BFM Patrimoine
Patrimoine

Coronavirus: pour faire face à la crise, la tentation du retour de l'ISF

La création de l'IFI n'a pas corriger l'inéquité de l'ISF, selon un rapport de sénateurs

La création de l'IFI n'a pas corriger l'inéquité de l'ISF, selon un rapport de sénateurs - Damien Meyer - AFP

Les appels aux dons du gouvernement ont entraîné un mouvement de rejet d'une partie de l'opposition, qui brandit désormais un slogan commun : rétablir l'ISF. Une petite musique qu'on entend aussi chez nos voisins.

Plutôt discret depuis le début de la crise, le ministre de l’Action et des Comptes publics s'est attiré les foudres de l'opposition, lundi dernier, en lançant dans le Figaro un "grand appel à la solidarité nationale" dans le contexte de la crise. "Une plateforme de dons sera mise en ligne pour permettre à tous ceux qui le peuvent, particuliers ou entreprises, d’apporter leur contribution à l’effort de solidarité de la nation envers les plus touchés" a indiqué Gérald Darmanin.

Un appel aux dons très critiquée par l'opposition, de droite comme de gauche. Les premiers lui reprochant cette demande, alors que les prélèvements fiscaux en France sont les plus importants du monde. Les seconds rappelant que son gouvernement a largement raboté l'impôt sur la fortune (ISF), remplacé par l'impôt sur la fortune immobilière (IFI), faisant passer le nombre de ménages imposés de 360.000 à 130.000. Sur les réseaux sociaux, le ministre est donc accueilli par de nombreux messages pour réclamer le retour de l'ISF.

Le maintien de l'IFI a pourtant été un des sujets sur lesquels Emmanuel Macron a tenu lors de la crise des gilets jaunes. "Cette partie de la réforme, je juge de mon devoir de la défendre" expliquait-il lors d'une conférence de presse post grand débat national.

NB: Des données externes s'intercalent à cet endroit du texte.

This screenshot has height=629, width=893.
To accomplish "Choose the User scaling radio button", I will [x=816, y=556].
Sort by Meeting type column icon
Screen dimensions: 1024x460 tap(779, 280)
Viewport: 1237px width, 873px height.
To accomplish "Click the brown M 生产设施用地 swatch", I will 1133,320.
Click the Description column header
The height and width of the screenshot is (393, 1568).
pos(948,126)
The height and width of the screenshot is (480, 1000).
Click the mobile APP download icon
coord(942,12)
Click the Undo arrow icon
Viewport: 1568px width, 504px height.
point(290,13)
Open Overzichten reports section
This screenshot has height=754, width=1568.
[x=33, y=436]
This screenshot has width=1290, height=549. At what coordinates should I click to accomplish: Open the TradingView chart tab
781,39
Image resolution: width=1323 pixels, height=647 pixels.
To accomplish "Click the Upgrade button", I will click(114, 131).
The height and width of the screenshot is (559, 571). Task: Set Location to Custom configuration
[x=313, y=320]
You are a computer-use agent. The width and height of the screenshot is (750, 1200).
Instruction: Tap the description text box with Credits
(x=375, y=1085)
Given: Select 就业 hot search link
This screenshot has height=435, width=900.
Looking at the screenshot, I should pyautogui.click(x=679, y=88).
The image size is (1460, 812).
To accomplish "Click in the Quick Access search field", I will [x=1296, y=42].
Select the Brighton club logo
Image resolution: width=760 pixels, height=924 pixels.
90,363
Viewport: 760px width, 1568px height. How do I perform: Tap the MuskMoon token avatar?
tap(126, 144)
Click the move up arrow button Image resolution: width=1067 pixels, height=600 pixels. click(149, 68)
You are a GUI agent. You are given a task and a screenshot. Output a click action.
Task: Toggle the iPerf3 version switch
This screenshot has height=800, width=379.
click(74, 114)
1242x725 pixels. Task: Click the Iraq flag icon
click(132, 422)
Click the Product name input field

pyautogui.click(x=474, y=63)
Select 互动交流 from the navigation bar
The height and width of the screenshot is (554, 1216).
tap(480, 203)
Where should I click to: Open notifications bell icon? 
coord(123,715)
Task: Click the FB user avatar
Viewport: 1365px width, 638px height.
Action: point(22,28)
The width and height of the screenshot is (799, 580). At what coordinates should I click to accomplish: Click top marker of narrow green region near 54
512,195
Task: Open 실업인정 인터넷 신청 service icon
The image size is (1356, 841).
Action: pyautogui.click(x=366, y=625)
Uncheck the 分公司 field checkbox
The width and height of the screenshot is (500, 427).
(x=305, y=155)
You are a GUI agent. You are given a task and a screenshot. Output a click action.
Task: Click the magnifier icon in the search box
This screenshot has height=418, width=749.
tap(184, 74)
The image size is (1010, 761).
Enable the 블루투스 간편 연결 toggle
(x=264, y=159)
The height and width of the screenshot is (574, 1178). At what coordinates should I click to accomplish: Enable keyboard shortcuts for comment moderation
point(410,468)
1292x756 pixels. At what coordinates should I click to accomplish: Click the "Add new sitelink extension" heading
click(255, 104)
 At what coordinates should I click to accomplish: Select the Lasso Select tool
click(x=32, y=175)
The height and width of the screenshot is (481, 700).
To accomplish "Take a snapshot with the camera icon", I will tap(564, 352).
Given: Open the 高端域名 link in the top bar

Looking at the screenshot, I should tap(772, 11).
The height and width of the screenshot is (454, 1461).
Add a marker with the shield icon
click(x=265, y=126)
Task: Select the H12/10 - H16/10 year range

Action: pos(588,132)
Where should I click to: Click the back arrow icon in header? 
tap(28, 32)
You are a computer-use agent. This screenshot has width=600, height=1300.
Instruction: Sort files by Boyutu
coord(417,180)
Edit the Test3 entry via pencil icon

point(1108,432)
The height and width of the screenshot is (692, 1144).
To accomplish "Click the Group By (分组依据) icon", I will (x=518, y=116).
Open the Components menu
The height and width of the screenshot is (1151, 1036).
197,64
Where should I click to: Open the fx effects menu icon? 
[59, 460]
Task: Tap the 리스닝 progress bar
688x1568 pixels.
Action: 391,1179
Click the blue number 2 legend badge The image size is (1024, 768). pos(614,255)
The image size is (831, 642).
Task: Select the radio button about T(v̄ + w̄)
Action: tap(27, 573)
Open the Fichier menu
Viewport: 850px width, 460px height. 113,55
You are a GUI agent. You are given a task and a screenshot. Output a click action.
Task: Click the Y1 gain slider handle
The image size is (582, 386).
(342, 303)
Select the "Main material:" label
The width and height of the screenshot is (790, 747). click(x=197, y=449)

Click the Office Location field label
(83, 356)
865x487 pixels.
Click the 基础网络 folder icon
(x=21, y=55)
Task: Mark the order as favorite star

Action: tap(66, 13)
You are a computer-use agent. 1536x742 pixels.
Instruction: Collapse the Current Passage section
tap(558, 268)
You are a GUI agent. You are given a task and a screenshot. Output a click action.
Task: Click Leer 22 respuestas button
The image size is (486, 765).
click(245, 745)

Le SPD allemand veut un ISF exceptionnel

La récession qui attend la France va-t-elle faire bouger les lignes? Pour le moment ni le président de la République ni le gouvernement ne s'inquiètent des coûts du sauvetage de l'économie. "Quoi qu'il en coûte" avait assuré Emmanuel Macron. Le coût sera énorme pour les finances publiques mais le retour de l'ISF reste totalement à l'opposé de la doctrine du gouvernement qui attend, au contraire, que les plus riches stimulent l'économie. Compte tenu des difficultés des entreprises, il est peu probable que cette doctrine soit remise en cause.

Pourtant, la mise en place d'un impôt exceptionnel fait flores à travers l'Europe. En Allemagne, la co-présidente du SPD (parti social-démocrate), le deuxième parti d'Allemagne et membre de la Grande coalition qui dirige le pays avec la CDU d'Angela Merkel, a ainsi proposé "un prélèvement spécial unique" pour financer le plan de relance. Là encore, la question du bien fondé d'un impôt sur la fortune divise la classe politique mais le contexte actuel peut faire bouger les lignes.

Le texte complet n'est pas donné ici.